1. Definitions
1.1 Acceptable Use Policy means the policies relating to the acceptable use of our equipment, services and
network, as modified or amended from time to time and published on our website.

1.2 Activation Date means the date that Netwide will enable or give you access to the Equipment and/or Services
you ordered.

1.3 Agreement mean these General Terms and Conditions, the Customer Application Form, the Acceptable Use
Policies, the Price List, the Privacy Policy and the Product Specific Terms and Conditions, all of which together,
constitute the Agreement between Netwide and the Customer for the supply of the Equipment and/or Services.

1.4 Application Form means the document (including any electronic documents, for example email
communication) on which you selected your Equipment and/or Service of choice.

1.5 Business Day means any other day than Saturday, Sunday or any public holiday within the Republic of South
Africa, from 08h00 – 17h00.

1.6 Customer or subscriber means a user of any of our Equipment and/or Services.

1.7 Effective Date means the date of accepting our Agreement, either in writing or by way of electronic medium or
telephonic acceptance.

1.8 Equipment means any hardware, device or other equipment used to access our Equipment and/or Services.

1.9 Netwide means Netwide Internet Services.

1.10 Privacy Policy means our policies regarding privacy.

1.11 Service Schedule means the fixed term agreement for specific Equipment and/or Services.

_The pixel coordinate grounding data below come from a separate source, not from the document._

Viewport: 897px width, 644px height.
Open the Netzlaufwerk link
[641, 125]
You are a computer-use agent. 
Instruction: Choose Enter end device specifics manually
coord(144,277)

1.12 Uncontrollable Event means elements of nature or acts of God such as fire, floods, earthquakes as well as
civil disorders, rebellions or revolutions in any country or any other cause beyond the reasonable control of Netwide
including the termination or suspension of a service or product provided by a Network Operator, that may result in a
delay or a failure to provide any product or service.

1.13 VAT means Value Added Tax as per the Value Added Tax Act, 1991.

1.14 Website means

2. Obtaining the Services
2.1 The Agreement will start on the Effective Day which both parties have agreed to and continue thereafter
indefinitely on a month-to-month basis, subject to the right of either party to terminate this Agreement on one
calendar month written notice should no Service Schedule be in effect.

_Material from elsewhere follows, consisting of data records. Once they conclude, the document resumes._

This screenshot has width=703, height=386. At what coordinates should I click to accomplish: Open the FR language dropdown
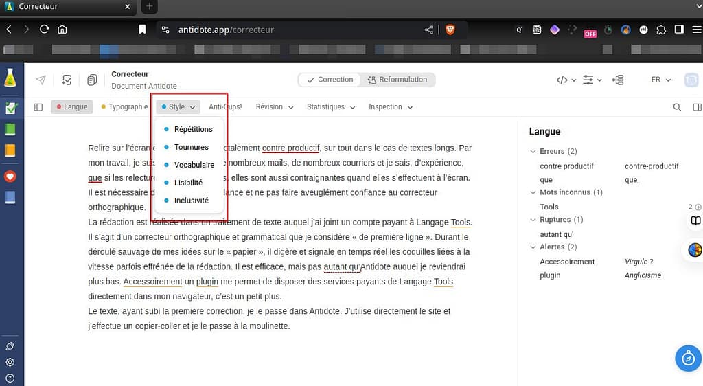click(660, 80)

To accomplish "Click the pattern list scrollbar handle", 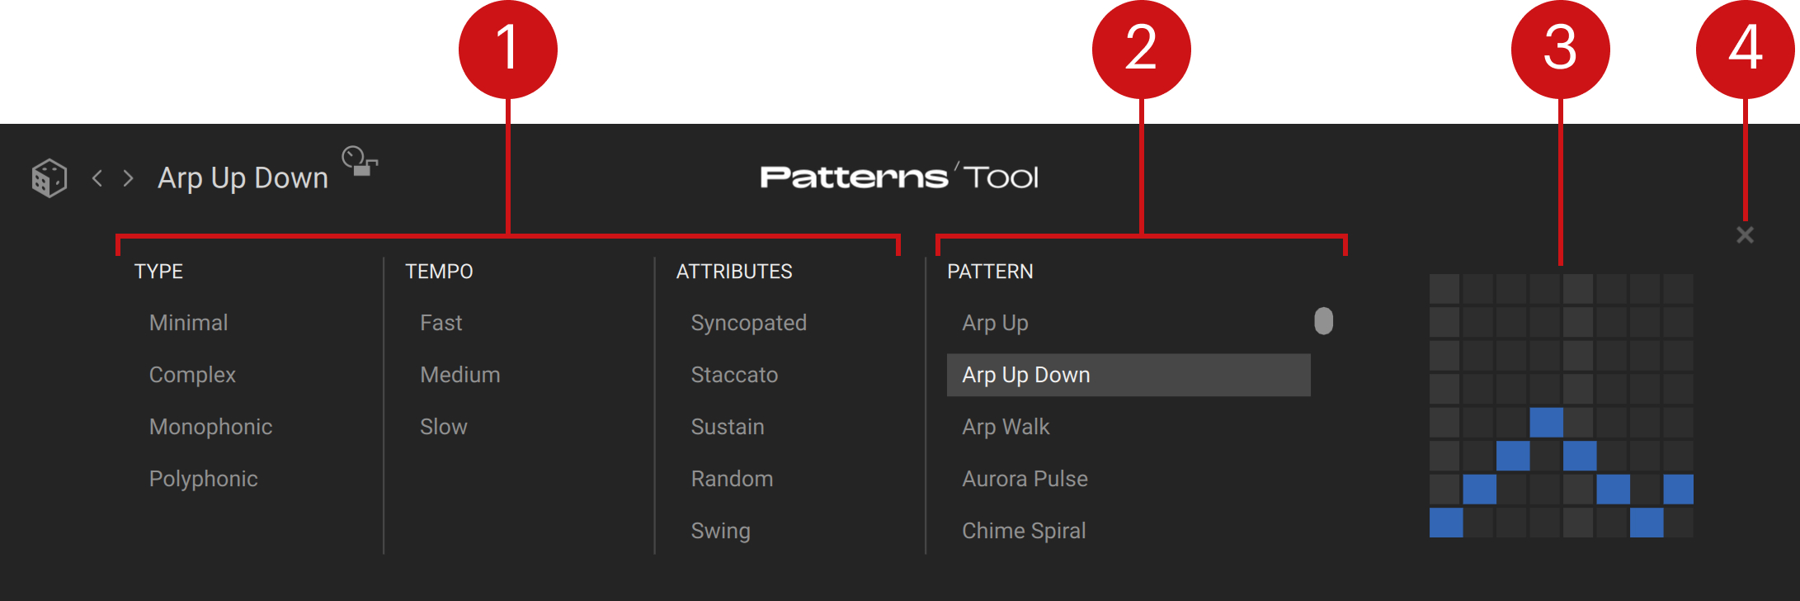I will [1323, 321].
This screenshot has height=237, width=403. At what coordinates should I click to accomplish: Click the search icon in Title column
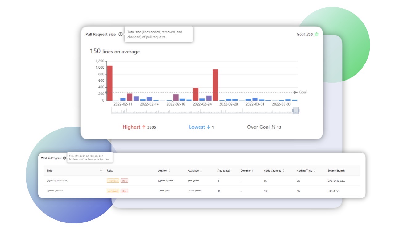[101, 171]

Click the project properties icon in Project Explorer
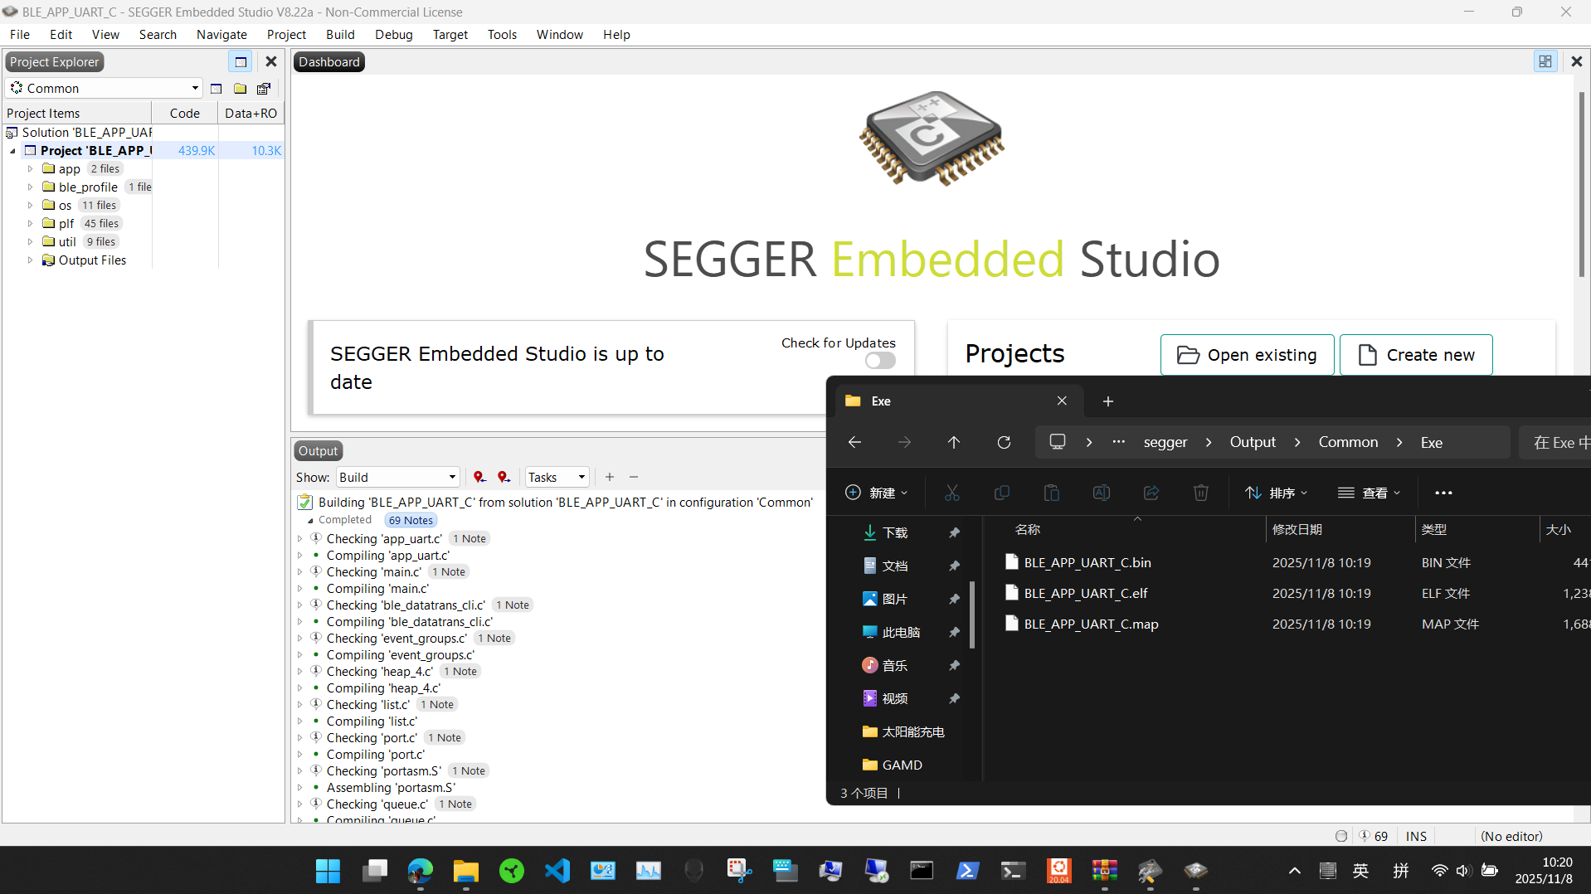[x=264, y=89]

2.2 Where we need to install any equipment on your behalf, we will make every effort to fit the equipment where
you prefer. However, this may not be possible because of technical or other reasons. If this is the case, we will
connect the equipment as we see fit. Please do not move any equipment. Should you wish to alter the routing of any
existing equipment such as cables or wall sockets, you should contact us.

2.3 Where we do not need to install equipment, we will either send you all the equipment you need to connect to
the services, or advise you of any additional equipment you need. If applicable, it is your responsibility to purchase
the additional equipment as notified to you. We will not be liable to you for any loss or damage caused by your
installation of the equipment or additional equipment.

2.4 We shall not be obliged to provide or activate your Equipment and/or Services unless and until we have received
any initial charges due from you in respect of the Equipment and/or Services.

2.5 Any equipment purchased or rented through us, will be supported by us. Any other Equipment and/or Services,
not obtained through Netwide, will not be supported by us.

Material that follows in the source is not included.